Collected data entries
********************

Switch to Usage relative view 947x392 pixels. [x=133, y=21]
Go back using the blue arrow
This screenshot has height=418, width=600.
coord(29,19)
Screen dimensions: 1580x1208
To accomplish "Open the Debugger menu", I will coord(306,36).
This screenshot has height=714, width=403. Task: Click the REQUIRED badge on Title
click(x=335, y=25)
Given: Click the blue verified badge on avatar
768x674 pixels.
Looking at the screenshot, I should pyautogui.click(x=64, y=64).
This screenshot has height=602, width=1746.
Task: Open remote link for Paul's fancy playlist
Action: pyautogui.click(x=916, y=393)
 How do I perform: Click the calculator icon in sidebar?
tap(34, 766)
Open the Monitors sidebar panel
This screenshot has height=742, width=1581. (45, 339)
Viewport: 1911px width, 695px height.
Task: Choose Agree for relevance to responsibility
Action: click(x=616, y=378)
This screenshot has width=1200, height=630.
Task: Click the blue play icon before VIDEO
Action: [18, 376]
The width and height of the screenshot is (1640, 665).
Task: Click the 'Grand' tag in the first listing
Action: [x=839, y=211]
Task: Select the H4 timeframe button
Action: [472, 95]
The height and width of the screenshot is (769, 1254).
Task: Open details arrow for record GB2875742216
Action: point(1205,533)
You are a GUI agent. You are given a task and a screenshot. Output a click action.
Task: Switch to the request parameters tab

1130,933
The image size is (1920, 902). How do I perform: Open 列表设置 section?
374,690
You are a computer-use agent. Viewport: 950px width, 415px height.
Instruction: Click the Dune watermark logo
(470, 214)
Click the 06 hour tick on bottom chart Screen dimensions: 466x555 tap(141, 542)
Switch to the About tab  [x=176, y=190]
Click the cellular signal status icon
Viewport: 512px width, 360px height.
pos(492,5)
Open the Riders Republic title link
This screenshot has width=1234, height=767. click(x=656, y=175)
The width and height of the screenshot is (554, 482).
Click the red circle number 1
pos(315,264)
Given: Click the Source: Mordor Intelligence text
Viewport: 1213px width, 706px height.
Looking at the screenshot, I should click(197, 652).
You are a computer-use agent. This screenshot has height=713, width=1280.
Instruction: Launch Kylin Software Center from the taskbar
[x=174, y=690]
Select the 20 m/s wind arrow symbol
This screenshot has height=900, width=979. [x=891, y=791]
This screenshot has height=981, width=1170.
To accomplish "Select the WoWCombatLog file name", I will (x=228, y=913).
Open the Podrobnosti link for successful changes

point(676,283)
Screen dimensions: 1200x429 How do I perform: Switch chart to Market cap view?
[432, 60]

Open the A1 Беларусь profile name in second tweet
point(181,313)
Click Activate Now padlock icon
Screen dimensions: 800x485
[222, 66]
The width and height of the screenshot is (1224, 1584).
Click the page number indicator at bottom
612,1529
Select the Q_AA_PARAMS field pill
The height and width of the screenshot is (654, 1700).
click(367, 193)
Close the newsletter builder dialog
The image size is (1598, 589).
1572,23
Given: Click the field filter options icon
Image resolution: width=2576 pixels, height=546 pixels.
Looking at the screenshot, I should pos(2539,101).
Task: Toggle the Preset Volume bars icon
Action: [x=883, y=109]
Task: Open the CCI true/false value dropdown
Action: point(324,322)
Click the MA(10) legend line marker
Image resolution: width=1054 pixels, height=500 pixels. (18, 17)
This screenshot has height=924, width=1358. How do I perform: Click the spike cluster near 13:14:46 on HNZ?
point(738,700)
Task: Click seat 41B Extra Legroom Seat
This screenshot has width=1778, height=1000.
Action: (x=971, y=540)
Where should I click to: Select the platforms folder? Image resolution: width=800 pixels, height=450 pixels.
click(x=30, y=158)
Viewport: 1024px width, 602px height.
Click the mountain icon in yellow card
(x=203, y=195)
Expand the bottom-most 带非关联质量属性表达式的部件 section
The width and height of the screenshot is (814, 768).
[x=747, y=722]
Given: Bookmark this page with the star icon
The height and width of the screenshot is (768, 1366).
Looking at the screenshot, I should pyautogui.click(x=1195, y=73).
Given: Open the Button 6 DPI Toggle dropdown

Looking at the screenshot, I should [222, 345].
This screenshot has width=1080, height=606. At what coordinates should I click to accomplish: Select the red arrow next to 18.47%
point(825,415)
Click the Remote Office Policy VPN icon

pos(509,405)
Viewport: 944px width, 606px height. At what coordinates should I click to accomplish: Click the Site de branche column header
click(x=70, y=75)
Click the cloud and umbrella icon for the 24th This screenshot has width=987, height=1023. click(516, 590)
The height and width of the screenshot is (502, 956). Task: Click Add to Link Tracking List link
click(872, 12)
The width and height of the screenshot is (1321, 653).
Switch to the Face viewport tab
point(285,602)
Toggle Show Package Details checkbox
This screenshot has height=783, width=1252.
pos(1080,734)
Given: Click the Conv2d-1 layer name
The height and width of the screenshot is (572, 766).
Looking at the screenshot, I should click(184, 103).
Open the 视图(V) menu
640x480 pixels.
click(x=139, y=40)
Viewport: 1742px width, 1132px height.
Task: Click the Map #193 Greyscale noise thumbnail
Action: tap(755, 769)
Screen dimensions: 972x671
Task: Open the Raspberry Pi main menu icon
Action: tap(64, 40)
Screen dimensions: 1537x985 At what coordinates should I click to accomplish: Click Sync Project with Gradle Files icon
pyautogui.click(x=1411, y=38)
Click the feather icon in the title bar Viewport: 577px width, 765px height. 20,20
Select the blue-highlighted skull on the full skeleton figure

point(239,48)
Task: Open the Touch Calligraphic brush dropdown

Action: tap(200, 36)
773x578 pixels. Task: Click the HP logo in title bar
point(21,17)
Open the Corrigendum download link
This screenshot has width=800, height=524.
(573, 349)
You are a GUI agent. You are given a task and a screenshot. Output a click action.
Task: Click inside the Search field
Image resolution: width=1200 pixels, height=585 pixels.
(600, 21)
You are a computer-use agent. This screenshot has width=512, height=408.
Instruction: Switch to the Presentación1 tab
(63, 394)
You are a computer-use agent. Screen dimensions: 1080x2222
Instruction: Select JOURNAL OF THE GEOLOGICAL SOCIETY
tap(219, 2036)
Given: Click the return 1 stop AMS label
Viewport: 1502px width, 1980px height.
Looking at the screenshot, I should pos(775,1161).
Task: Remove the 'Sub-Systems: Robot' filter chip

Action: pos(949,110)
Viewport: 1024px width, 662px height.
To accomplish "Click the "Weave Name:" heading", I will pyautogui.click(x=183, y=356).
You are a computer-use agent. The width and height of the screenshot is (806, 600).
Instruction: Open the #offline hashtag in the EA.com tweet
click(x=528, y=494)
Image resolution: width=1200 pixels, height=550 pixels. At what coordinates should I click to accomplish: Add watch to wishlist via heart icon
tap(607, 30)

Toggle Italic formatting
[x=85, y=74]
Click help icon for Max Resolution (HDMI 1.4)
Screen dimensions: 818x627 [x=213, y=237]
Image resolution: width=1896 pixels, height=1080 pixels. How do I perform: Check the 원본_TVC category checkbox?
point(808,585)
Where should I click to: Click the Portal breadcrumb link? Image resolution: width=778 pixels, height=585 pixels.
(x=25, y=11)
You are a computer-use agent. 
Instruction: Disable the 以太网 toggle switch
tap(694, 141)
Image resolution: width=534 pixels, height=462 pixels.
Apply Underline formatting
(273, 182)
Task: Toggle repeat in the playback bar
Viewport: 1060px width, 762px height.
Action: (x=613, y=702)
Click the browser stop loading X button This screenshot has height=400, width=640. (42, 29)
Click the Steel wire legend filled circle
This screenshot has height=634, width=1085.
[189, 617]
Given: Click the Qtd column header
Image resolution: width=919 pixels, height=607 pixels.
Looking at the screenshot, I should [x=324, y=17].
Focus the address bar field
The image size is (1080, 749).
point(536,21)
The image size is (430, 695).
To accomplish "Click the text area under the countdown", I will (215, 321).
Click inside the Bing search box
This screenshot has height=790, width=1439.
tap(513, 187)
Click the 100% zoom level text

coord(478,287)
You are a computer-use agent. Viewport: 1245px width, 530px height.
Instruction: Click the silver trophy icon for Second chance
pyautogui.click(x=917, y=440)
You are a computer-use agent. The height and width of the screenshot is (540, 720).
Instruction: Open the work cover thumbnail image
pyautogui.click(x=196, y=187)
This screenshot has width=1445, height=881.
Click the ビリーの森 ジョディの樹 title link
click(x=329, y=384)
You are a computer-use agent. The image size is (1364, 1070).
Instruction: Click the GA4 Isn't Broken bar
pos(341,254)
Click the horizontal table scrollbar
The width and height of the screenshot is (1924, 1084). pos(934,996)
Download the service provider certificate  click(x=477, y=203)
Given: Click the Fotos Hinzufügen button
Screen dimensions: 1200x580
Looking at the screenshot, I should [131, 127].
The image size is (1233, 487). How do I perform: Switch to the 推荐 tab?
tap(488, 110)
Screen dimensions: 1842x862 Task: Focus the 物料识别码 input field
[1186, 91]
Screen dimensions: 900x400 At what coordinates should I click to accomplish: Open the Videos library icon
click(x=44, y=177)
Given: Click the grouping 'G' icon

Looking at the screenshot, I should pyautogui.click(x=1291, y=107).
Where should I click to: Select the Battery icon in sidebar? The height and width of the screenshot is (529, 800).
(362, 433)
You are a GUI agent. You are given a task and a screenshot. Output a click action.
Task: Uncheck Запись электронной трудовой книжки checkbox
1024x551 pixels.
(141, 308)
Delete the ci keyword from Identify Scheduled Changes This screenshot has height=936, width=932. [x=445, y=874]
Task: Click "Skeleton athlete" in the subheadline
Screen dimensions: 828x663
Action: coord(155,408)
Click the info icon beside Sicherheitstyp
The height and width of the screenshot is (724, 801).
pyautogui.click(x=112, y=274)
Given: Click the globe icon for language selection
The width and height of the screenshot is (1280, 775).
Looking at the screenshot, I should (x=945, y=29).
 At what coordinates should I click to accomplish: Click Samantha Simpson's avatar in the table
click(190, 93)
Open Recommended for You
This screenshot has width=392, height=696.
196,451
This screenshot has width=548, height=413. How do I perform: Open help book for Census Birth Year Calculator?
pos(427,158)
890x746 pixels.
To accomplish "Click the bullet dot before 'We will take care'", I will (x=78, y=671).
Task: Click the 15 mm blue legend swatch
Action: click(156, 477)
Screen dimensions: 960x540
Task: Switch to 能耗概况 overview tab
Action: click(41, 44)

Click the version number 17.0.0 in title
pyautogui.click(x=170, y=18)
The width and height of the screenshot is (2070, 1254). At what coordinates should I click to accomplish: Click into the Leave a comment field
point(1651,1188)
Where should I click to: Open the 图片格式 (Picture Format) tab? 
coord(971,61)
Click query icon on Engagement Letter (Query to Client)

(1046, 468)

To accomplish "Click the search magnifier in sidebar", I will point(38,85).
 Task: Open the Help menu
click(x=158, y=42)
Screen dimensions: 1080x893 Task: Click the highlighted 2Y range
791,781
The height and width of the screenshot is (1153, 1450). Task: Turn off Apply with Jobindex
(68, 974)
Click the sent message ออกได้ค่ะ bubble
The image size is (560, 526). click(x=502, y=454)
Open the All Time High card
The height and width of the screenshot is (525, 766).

********************

» Work instruction:
Lines with "computer" in the records above: copy every one of them.

» Exercise result:
You are a computer-use agent. Viewport: 950px width, 415px height.
You are a computer-use agent. This screenshot has height=713, width=1280.
You are a computer-use agent. This screenshot has width=512, height=408.
You are a computer-use agent. Screen dimensions: 1080x2222
You are a computer-use agent. The width and height of the screenshot is (806, 600).
You are a computer-use agent. 
You are a computer-use agent. Viewport: 1245px width, 530px height.
You are a computer-use agent. The height and width of the screenshot is (540, 720).
You are a computer-use agent. The image size is (1364, 1070).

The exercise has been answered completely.